_What you will do_:
Among the lines below, copy exactly those from the one with "You are a computer-use agent. 478x203 pixels." through the one with "Click the blue plus add button", counting both ends.

_Available data_:
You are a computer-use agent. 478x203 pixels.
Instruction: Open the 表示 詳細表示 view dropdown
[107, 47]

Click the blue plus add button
==
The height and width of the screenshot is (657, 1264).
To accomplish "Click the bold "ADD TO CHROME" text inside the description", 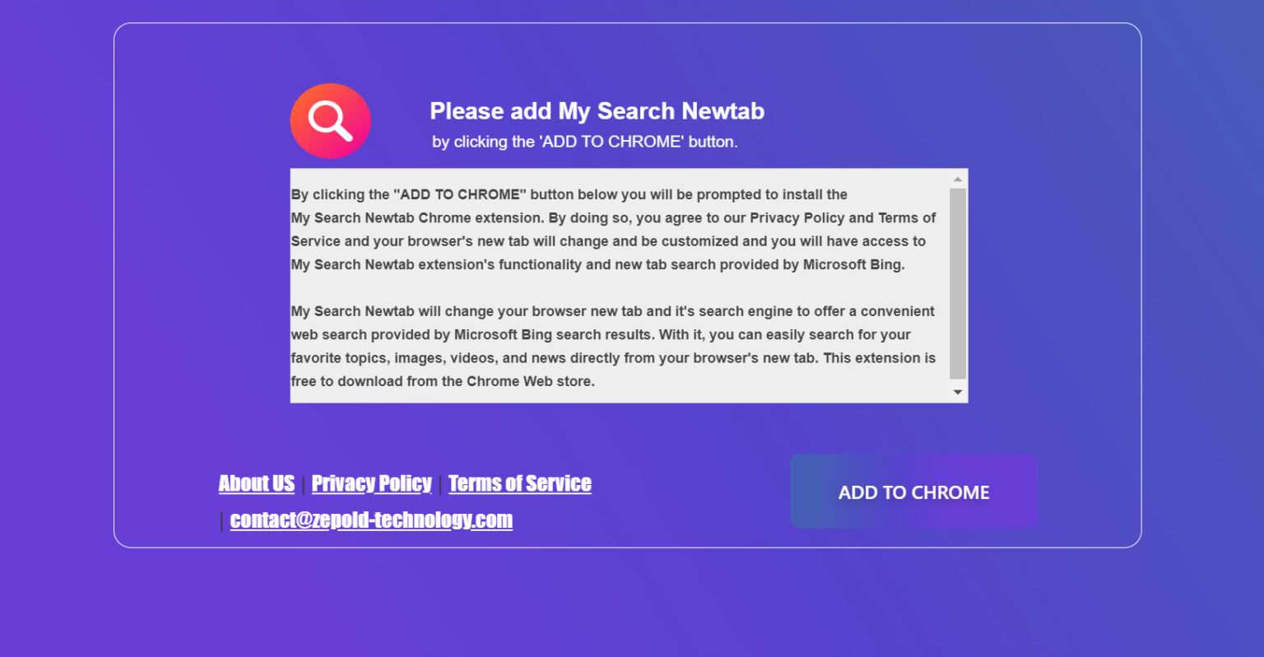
--
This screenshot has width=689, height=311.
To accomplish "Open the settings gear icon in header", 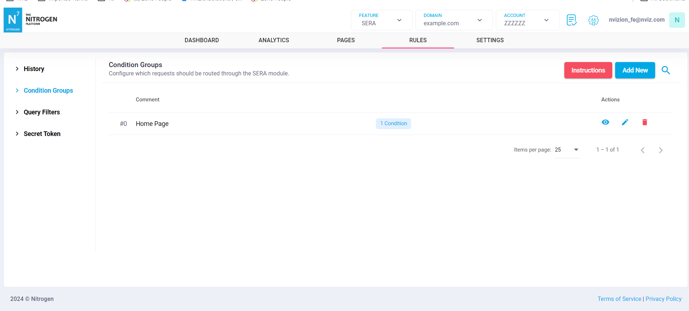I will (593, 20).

_Written solution_:
You are a computer-use agent. 478x203 pixels.
Instruction: Open the 表示 詳細表示 view dropdown
[107, 47]

Click the blue plus add button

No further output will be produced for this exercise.